Citada, a parte requerida apresentou contestação, alegando legalidade da recuperação de consumo em razão de irregularidades decorrentes do desvio de energia, conforme autoriza os arts. 129, § 2º, 130 e 133 da Resolução nº 414/2010, da ANEEL e possibilidade de recuperação do consumo não faturado a partir da constatação da existência de irregularidade. Por fim, requer a total improcedência do pedido inicial, condenando a parte autora nas custas processuais e honorários advocatícios.

Na sentença, o d. Magistrado a quo julgou procedente o pedido contido na inicial, para declarar a nulidade da notificação de irregularidade e declarar a inexigibilidade da dívida no valor de quatorze mil, cento e quatorze reais e sessenta e três centavos (R$ 14.114,63).

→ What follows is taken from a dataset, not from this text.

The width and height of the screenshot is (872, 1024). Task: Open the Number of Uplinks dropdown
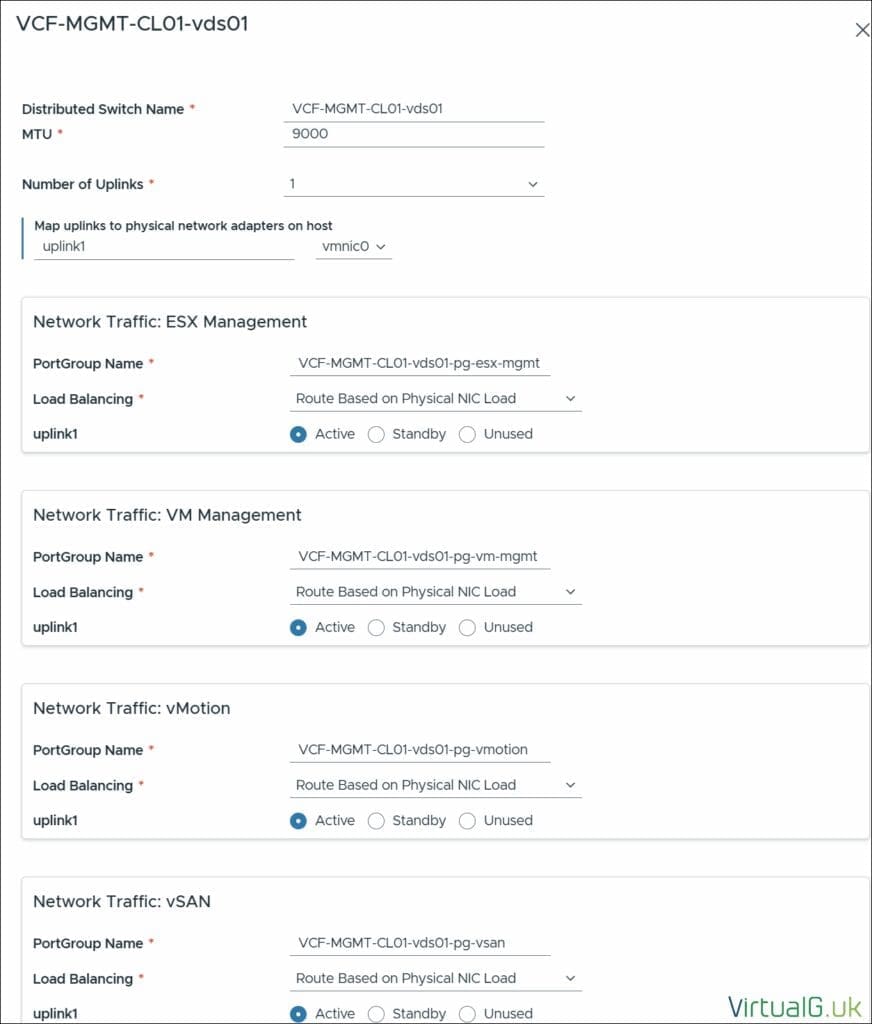coord(414,185)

Irresignada, a requerida interpôs o recurso de APELAÇÃO CÍVEL sob a alegação de que não se tratar, na hipótese, de multa ou sanção à parte, nem imputação de responsabilidade pela intervenção no medidor, mas sim de cobrança do consumo efetivo de energia ocorrido no período em que o defeito esteve presente.

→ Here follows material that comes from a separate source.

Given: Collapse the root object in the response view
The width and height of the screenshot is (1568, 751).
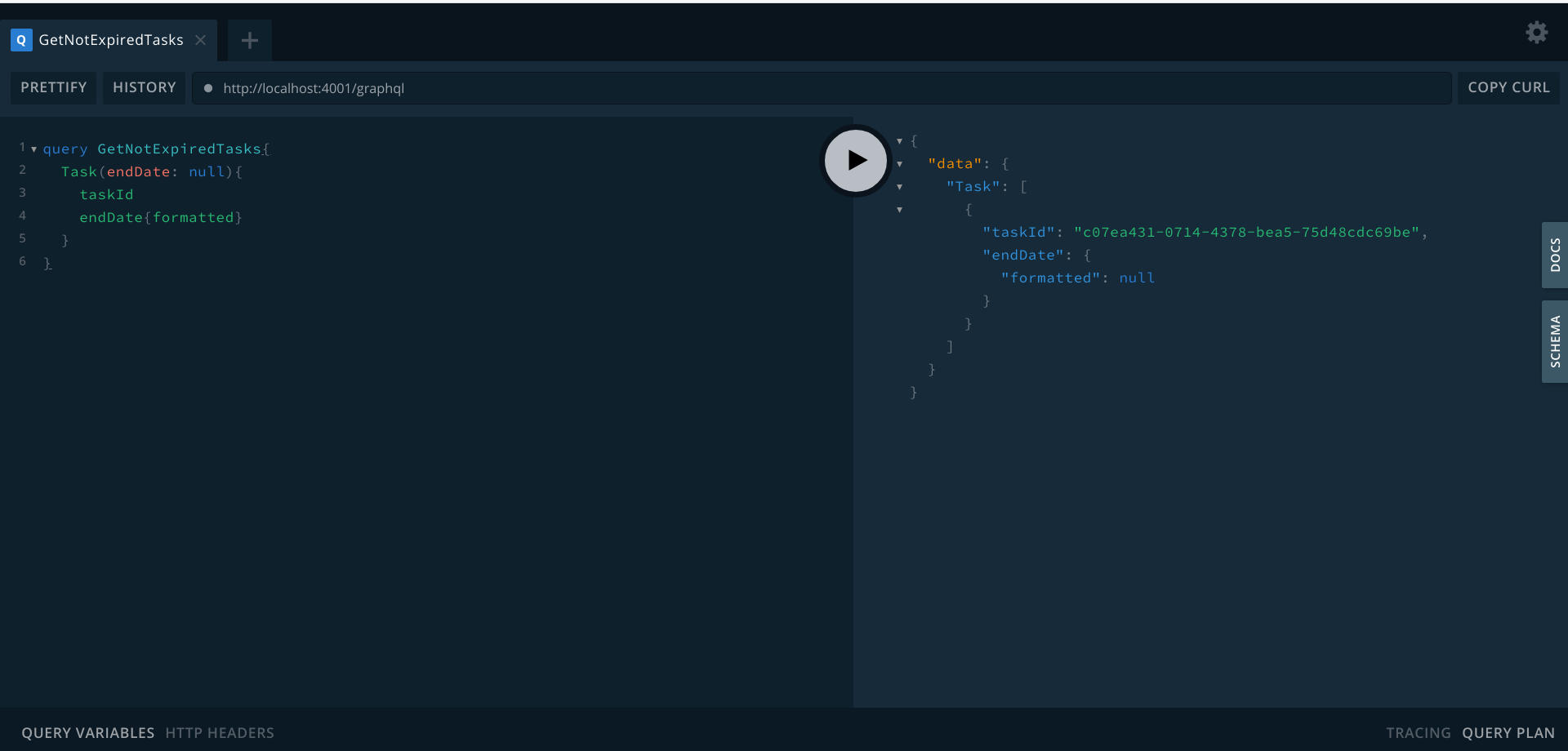Looking at the screenshot, I should pos(900,140).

Sustenta ainda exigibilidade do débito e impossibilidade de seu cancelamento; exercício regular de direito e presunção de legalidade dos atos da CEPISA.

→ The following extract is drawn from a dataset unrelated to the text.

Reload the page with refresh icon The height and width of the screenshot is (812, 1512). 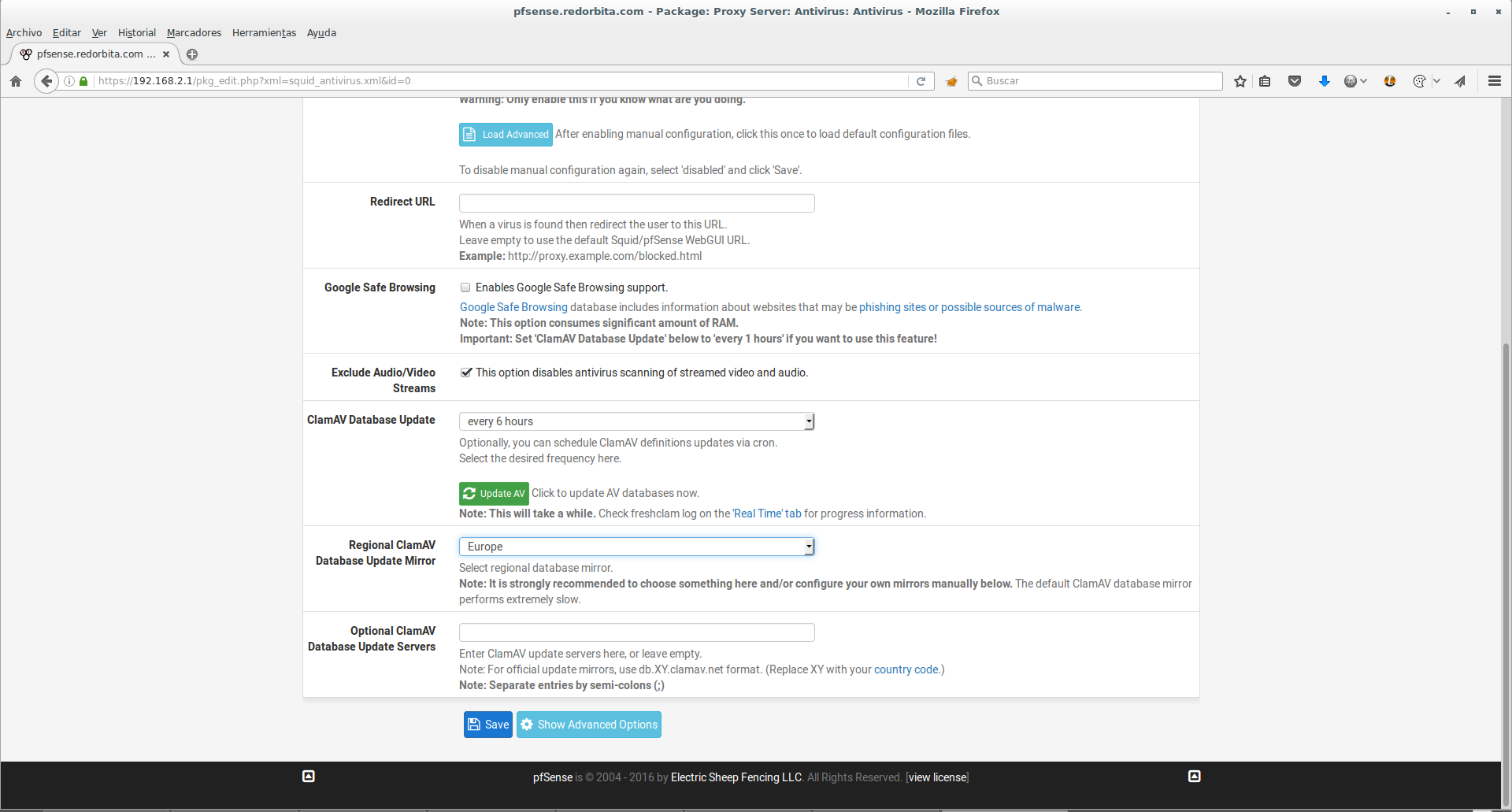pos(921,81)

Por fim requer o conhecimento e provimento do recurso, a fim de reformar a sentença hostilizada.

Apesar de devidamente intimada, a parte apelada deixou transcorrer o prazo legal sem se manifestar.

Recebido o Recurso Apelação no duplo efeito, os autos foram encaminhados para a d. Procuradoria Geral de Justiça que deixou de emitir parecer de mérito, por entender não haver configurado interesse público que justifique a sua intervenção.

É o relatório.

 


VOTO


 

VOTO DO RELATOR

O DESEMBARGADOR HAROLDO OLIVEIRA REHEM (votando): Senhores julgadores, CONHEÇO dos RECURSO DE APELAÇÃO, eis que o mesmo se encontra com os seus pressupostos de admissibilidade recursal.

Ingressou o autor/apelado com esta ação, alegando que compareceu em seu estabelecimento comercial preposto da apelante tendo sido constatado suposta irregularidade no medidor, alegando desvio de energia, aplicando multa no valor de quatorze mil, cento e quatorze reais e sessenta e três centavos (R$ 14.114,63).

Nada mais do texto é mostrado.